Battle of FT Sanders Lib. Cong..jpeg

Assault on Fort Sanders. Library of Congress​

The weakest link in Burnside's defenses was Fort Sanders, a recycled Confederate earthwork. On the night of November 28, Maj. Gen. Lafayette McLaws' proud veterans drove in the picket line in front of Fort Sanders. Alerted to their peril, the garrison prepared for what was intended to be a surprise assault on the 29th. McLaws men rushed forward, rebel yell echoing off the surrounding hills. Their yipping turned to shouts of a very different kind when they discovered a telegraph wire obstruction. The front line tripped & were trampled by following lines that became entangled in a grid pattern of ankle high wires stretched between wooden stakes. The lay of the land forced the attackers to funnel into a narrow approach to the deceptively weak walls of Fort Sanders.

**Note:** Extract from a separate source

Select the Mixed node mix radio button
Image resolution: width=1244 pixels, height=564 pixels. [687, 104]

The glacis of the fort hid a ditch 8 feet deep in places. (A glacis is a wide wedge of earth in front of the wall of an earthwork designed to absorb or glance incoming cannon balls over the wall.) During a frigid day of preparation, Burnside's men had poured water onto the earthen walls & it pooled in the ditch between the glacis & the wall. Professionally cited artillery & infantry positions poured a concentrated crossfire into McLaws' men.

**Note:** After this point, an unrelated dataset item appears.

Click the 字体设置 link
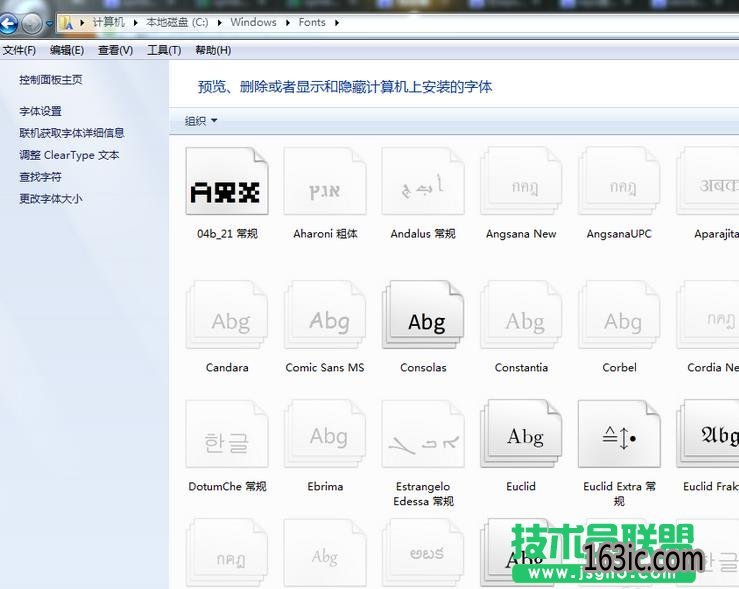Image resolution: width=739 pixels, height=589 pixels. tap(40, 111)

In a scene right out of a medieval siege, the defenders hurled axes, lighted shells lengths of split wood down on the attackers packed against the frozen face of the fort. A small forlorn hope did manage to penetrate the defenses, but was immediately overwhelmed. From start to finish, the attack lasted 20 minutes. Faced with the prospect of retracing their steps through the wire obstruction under withering fire, McLaws veterans who were still alive accepted their fate & gave up. 813, 1/4 of whom were prisoners, were lost in the assault. Five dead & eight wounded was the butcher's bill for the defenders. The triumphant veterans of Burnside's disaster in Virginia chanted a taunting, 'Fredericksburg, Fredericksburg, Fredericksburg!" When Longstreet heard that Sherman was advancing up the valley from Chattanooga, he ordered the siege lifted & withdrew into upper East Tennessee & went into winter quarters. In the spring, after what my friend who studies this campaign calls the "Valley Forge of the AoNV," Lee ordered Longstreet back to Virginia.

Note:

The earthworks of Fort Sanders are largely intact amid a neighborhood in Knoxville. Confederate earthworks have also been preserved.
<visitknoxville.com> Civil War Driving Tour online or call (800) 727-8045.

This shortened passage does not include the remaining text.